REQUESTS →
A: In the limb loss reflection, what does the writer hope the loss will become a gain in? List each one.
B: Can you rewrite the paragraph of the limb loss reflection that begins "I understand the importance of acceptance" more briefly while keeping its main facts?

SELECTED EXTRACT →
· · · · ·

I understand the importance of acceptance and the importance of moving on. I also understand that maintaining the most positive attitude toward a seemingly unsurmountable obstacle is benefical in the long run. I always strive to be and do the best I can possibly do in any given situation. I made my mind up early in this limb loss scenario that I would not allow it to rule my life with respect to happiness and accomplishment. Thus far, I feel I have done what I set out to do.
Further, I realize that my God given spirit is whole and intact. Knowing that my spirit will always remain whole and undamaged has given me comfort and strength.
Unlike the other man, who stated that limb loss had not dramatically changed his life, I don't honestly feel that way nor will I make such a statement. I do believe this loss will in some way manifest itself into a way for me to help others. I want my loss, to be a gain of sorts, a gain in compassion, love and understanding.
A friend of mine from Seattle was having trouble logging on to my blog. When she became increasingly perplexed and unable to connect to my blog she wrote to me in an email, "I'm stumped." Upon reading this, I chuckled, and I subsequently told her, "nice choice of words" then we both laughed.
Well that is how I feel about the man who stated his bialateral leg loss had not dramatically affected his life. Really? "I'm stumped" by that statement.

· · · · ·

STORED DATA →
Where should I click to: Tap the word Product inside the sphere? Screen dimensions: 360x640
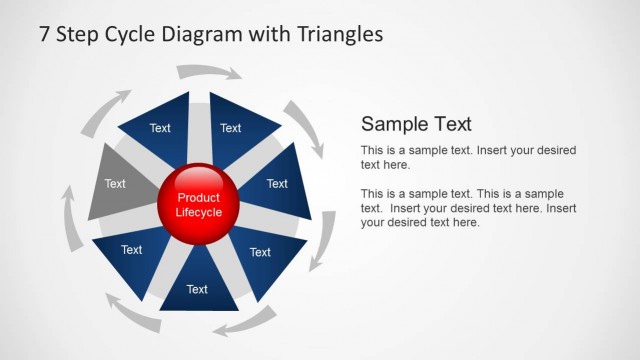(x=198, y=198)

· · · · ·

EXERCISE ANSWERS →
A:
- compassion
- love
- understanding

B: I understand the value of acceptance, of moving on, and of staying positive when facing a seemingly insurmountable obstacle. I always try to do my best. Early on, I decided that limb loss would not rule my happiness or accomplishments. So far, I feel I have done that.